Collected data entries:

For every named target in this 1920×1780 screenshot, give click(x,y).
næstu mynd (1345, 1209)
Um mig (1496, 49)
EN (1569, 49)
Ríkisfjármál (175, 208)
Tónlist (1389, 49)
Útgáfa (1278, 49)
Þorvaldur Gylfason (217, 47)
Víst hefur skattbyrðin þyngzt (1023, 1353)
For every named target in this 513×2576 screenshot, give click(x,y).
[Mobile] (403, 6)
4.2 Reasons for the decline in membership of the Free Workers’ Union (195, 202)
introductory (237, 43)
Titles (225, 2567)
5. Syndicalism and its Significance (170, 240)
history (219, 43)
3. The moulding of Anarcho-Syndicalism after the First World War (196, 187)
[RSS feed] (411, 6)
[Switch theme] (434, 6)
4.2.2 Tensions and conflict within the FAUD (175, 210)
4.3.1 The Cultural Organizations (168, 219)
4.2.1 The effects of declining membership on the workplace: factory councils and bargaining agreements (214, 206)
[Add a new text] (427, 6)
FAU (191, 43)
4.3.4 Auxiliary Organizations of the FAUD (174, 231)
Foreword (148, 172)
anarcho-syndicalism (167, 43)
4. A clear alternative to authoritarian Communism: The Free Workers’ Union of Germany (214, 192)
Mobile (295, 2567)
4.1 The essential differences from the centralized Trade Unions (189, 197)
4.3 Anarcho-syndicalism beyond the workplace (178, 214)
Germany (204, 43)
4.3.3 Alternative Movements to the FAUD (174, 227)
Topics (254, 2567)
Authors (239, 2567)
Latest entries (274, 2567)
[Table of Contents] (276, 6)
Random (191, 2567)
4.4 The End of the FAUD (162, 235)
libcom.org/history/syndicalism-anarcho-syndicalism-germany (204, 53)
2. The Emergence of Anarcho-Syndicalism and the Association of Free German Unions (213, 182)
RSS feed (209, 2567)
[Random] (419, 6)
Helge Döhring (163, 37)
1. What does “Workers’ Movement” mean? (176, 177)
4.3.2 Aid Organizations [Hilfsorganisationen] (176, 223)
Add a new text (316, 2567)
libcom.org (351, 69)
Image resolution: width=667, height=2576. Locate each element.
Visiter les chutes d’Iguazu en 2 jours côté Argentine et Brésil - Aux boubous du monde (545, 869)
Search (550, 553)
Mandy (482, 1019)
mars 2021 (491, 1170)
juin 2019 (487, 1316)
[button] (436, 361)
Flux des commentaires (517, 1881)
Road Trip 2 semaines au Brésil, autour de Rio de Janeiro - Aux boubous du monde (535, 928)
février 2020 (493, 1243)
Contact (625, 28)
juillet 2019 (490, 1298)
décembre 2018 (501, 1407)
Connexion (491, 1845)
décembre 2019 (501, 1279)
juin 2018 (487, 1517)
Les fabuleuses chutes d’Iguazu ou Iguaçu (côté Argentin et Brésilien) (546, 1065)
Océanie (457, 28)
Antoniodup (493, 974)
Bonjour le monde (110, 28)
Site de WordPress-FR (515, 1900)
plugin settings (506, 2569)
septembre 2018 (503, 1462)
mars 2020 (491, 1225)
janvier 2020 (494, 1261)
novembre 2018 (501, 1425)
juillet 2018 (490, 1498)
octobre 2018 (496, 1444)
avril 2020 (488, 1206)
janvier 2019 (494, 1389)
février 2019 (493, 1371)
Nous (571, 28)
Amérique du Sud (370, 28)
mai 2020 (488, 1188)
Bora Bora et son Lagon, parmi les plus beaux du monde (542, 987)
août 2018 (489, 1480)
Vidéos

== What the exercise asks ==
Please return every line of the records above that contains the word "target".

== Answer for this exercise ==
For every named target in this 1920×1780 screenshot, give click(x,y).
For every named target in this 513×2576 screenshot, give click(x,y).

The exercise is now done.